Therapieraum: Ein reizarmer Raum mit therapeutischem Material für die Kinder mit besonderem Förderungsbedarf. Dieser Raum dient ebenfalls der Kleingruppenarbeit (z. B. Vorschulkinderprojekt) oder Einzelsituationen, die eine besondere Konzentration verlangen.
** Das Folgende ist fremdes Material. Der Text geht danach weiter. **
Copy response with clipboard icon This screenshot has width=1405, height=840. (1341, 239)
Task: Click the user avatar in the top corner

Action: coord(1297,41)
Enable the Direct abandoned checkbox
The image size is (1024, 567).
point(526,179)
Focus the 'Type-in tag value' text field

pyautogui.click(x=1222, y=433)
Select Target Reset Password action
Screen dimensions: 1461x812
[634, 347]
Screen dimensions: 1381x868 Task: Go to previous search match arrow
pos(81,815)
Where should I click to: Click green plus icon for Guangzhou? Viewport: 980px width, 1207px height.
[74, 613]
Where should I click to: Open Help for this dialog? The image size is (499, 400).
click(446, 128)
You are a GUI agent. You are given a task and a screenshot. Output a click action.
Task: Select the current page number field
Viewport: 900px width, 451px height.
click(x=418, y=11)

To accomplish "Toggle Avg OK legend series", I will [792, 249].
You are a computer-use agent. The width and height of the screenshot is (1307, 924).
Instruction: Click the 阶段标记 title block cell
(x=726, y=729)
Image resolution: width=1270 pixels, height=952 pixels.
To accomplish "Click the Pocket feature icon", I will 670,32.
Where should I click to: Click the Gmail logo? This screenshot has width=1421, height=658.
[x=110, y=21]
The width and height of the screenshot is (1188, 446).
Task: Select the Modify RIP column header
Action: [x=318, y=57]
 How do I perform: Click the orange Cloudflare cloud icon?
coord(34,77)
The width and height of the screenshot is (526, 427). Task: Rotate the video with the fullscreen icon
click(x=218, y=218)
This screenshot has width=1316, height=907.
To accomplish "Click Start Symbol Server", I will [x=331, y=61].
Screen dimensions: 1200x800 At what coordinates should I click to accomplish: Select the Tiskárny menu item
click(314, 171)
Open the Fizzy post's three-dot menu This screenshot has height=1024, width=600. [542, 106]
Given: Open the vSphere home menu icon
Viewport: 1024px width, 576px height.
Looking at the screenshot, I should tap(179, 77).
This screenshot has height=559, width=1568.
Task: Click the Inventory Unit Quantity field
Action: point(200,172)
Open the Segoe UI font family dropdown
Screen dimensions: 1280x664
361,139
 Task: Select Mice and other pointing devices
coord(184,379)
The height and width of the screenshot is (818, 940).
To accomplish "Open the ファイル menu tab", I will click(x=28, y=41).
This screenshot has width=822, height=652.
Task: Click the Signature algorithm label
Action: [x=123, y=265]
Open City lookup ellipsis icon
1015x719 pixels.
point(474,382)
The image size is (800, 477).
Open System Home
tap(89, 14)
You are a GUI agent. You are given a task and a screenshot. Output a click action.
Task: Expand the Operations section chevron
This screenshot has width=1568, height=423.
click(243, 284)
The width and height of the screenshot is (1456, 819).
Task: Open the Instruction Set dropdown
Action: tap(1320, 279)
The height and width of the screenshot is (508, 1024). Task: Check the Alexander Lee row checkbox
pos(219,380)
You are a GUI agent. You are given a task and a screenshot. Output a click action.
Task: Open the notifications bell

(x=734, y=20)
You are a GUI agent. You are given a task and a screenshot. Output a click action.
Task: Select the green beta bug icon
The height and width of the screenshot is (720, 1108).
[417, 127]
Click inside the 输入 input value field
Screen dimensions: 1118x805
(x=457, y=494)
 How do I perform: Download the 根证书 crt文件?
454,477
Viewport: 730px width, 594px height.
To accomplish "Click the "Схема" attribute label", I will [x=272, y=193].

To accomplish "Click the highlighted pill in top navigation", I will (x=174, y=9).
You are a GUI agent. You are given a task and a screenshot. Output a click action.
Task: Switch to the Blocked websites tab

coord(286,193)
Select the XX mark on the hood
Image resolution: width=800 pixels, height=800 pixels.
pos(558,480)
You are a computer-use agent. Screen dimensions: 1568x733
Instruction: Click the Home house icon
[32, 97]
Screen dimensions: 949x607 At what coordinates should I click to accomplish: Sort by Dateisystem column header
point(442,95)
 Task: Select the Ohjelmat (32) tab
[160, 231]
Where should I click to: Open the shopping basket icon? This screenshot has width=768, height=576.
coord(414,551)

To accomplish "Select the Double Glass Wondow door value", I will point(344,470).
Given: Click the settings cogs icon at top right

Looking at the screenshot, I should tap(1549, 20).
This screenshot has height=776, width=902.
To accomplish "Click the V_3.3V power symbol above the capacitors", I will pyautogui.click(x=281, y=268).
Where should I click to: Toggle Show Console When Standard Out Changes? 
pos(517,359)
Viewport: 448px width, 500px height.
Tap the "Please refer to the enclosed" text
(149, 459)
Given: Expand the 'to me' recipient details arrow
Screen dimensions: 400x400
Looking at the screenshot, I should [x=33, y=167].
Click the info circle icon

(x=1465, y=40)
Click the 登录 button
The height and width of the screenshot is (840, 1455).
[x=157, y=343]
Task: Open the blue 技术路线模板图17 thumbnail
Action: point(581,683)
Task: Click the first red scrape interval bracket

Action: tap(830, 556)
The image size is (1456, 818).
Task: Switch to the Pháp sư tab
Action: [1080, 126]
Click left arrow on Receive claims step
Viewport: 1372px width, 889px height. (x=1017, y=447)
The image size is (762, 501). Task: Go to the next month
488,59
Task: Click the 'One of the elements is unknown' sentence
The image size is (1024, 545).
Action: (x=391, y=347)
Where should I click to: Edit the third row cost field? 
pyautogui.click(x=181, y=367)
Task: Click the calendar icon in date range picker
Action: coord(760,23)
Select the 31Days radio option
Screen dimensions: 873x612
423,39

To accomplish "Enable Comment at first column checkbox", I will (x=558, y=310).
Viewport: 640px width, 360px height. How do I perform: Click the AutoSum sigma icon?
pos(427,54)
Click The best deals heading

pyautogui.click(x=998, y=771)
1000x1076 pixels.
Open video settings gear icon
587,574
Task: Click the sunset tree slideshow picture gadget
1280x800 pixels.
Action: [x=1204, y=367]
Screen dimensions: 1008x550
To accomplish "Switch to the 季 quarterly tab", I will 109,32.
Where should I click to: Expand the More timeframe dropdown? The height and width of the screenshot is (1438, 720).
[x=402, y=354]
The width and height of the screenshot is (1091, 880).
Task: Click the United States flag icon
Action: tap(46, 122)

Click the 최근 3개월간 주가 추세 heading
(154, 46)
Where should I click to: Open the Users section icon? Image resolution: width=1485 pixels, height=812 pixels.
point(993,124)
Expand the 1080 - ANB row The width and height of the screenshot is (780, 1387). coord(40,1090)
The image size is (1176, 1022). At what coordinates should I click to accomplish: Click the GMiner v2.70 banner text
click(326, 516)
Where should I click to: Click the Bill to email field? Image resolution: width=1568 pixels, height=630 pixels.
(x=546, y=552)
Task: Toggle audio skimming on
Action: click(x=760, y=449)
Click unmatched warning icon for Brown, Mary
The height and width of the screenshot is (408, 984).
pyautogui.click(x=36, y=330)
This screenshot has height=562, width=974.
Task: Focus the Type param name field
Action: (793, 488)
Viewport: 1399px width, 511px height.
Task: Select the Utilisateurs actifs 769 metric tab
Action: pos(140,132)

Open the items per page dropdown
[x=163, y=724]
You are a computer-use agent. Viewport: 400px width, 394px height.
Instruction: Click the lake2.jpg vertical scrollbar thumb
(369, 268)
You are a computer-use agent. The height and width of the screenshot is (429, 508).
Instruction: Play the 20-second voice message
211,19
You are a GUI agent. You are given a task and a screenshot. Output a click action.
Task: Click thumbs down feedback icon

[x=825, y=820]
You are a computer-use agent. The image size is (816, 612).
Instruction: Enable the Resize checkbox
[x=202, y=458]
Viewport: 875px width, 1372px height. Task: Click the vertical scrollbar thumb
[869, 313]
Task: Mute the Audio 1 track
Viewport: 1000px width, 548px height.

Dieser Raum wird von den Kindern nur in Begleitung des pädagogischen oder therapeutischen Personals genutzt.

Oberer Hafen: Ein Raum mit kontinuierlicher pädagogischer Präsenz; Schwerpunkte sind hier verschiedenste Regelspiele. An den oberen Hafen grenzt der Ruheraum und das behindertengerechte WC mit Wickelkommode.

Musik/ Entspannung/ Ruheraum: Hier befinden sich Instrumente (gekaufte und selber hergestellte), CD- und Kassettenrecorder mit entsprechenden Medien. Matratzen laden ein zum Verweilen, Zuhören und Ausprobieren von Klang & Rhythmus, Geschichten werden hier erzählt, entwickelt, und mit vielen Sinnen erfahren. Im Nachmittagsgeschehen liegt der Schwerpunkt auf Entspannungsangeboten.

Außengelände/ Umfeld: Aufgrund des relativ jungen Alters der Einrichtung ist das Außengelände noch nicht endgültig gestaltet. Das Wiesengelände ist sehr weitläufig und eben, sodass sich gerade eine Projektgruppe mit der langfristigen Gestaltung des Geländes befasst. Naturnahe Spielräume sollen erhalten bleiben, bzw. Ecken, Nischen und Räume geschaffen werden, in denen die Kinder natürliche Freiräume erfahren können. Zwei Spielhügel mit Tunneln wurden zurzeit unter Elternmitwirkung finanziert und gebaut. Eine Wasserpumpe, große Sandflächen, Weidentipis, Hölzer, Steine etc. laden zum experimentieren mit verschiedenen Elementen und Materialien ein. Der benachbarte städtische Spielplatz bietet Kletter- und Schaukelmöglichkeiten. Fußläufig sind Wald, Wiesen und Geschäfte erreichbar.